Friday, January 16, 2015
Pope to canonize Junipero Serra
From Catholic News Agency:
In a surprise addition to his fall 2015 trip to the U.S., Pope Francis is planning to canonize the founder of California’s first missions, Bl. Junipero Serra.
“In September, God willing, I will canonize Junipero Serra in the United States,” declared Pope Francis aboard Sri Lankan Air Flight UL4111 on the way to Manila.
Bl. Serra, a Franciscan priest, lived in what is now California in the 1700s. A Spanish-born missionary, he founded the first nine of 21 eventual missions in California. He worked tirelessly with the Native Americans, and is said to have baptized more than 6,000 people, and confirmed 5,000.
“He was the evangelizer of the west in the United States,” Pope Francis beamed.
Bl. Serra’s canonization will be the latest in a systematic action from Pope Francis to give a boost to evangelization efforts throughout the world.
Yesterday, he gave Sri Lanka its first saint in the Indian-born Joseph Vaz, who lived from 1651 to 1711. Pope Francis applauded Vaz for his tireless missionary work and his ability to evangelize in difficult terrain.
Here’s more about Blessed Junipero—who may be familiar to many for the countless Serra Clubs scattered around the world, fostering vocations:
When Father Junípero Serra founded California’s first mission in 1769, he was 56 years old and asthmatic, with a chronic sore on his leg that troubled him for the rest of his life, and he suffered frequently from other illnesses, as well. He stood just 5 feet, 2 inches, and, as a journalist later wrote, “He certainly didn’t look like the man who would one day be known as the Apostle of California.” Yet he endured the hardships of the frontier and pressed forward with remarkable determination to fulfill his purpose: to convert the Native Americans of California to Christianity.
. . In pursuit of that goal, Father Serra walked thousands of miles between San Diego and Monterey and even Mexico City. He traveled the seas, also; and by the time he died August 28, 1784, in Carmel he had founded nine missions, introduced agriculture and irrigation techniques, and the Spanish language. He had battled governors, bureaucrats and military commanders to secure a system of laws to protect the California Indians from at least some of the injustices inflicted by the Spanish soldiers whose practices often were in conflict with Father Serra’s.

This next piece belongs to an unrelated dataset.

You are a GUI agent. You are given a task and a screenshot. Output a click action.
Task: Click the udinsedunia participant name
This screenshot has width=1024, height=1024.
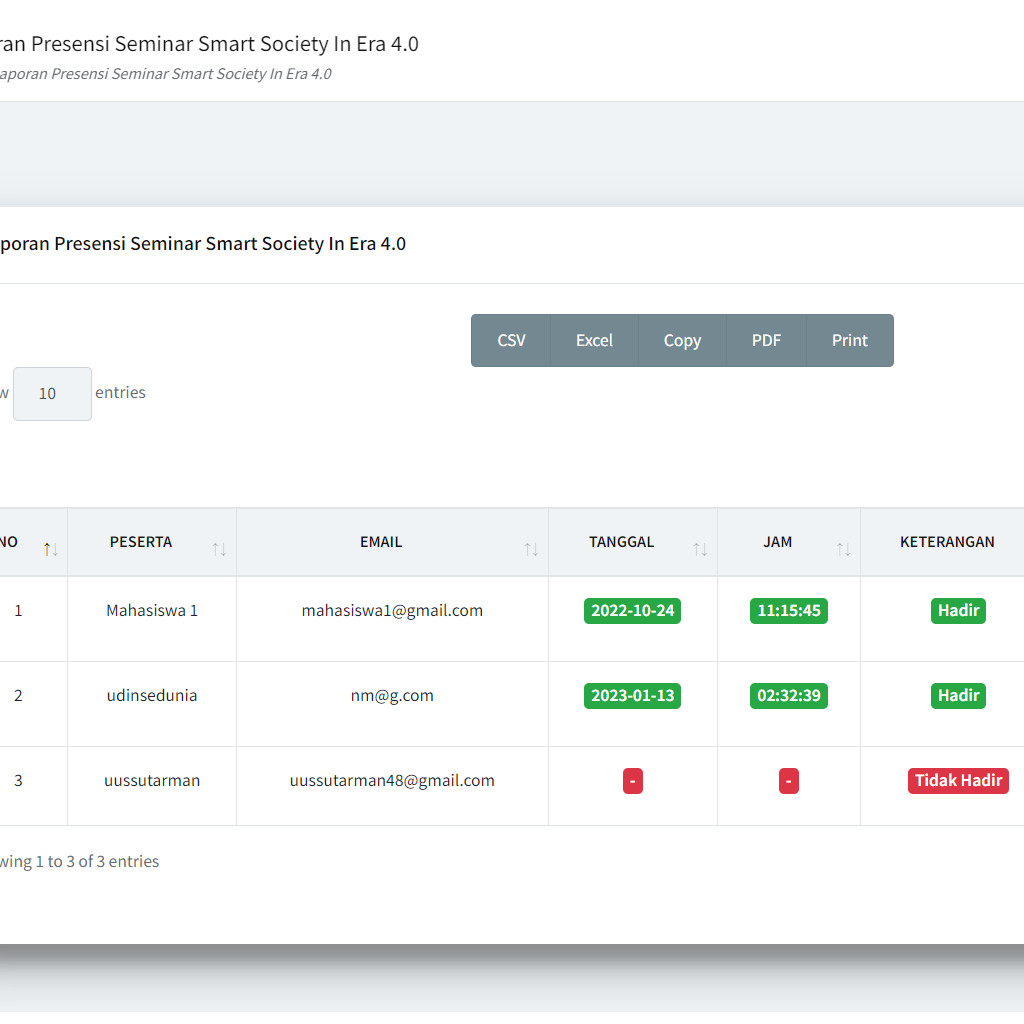[152, 696]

. . Father Serra had been a philosophy professor and distinguished preacher at the Convent of San Francisco in Mallorca, the Spanish island where he was born in 1713. He was 36 years old when he reached the port of Vera Cruz, Mexico, on December 8, 1749, and walked to Mexico City. ( It was during that journey of 24 days that an insect bite caused the sore on his leg that sometimes became so painful he had difficulty walking. ) He spent 17 years in missionary work in the Sierra Gorda in the present area of North-Central Mexico. In 1767 he became president of the 14 missions in Baja California, originally founded by the Jesuits, then turned over to the Franciscans.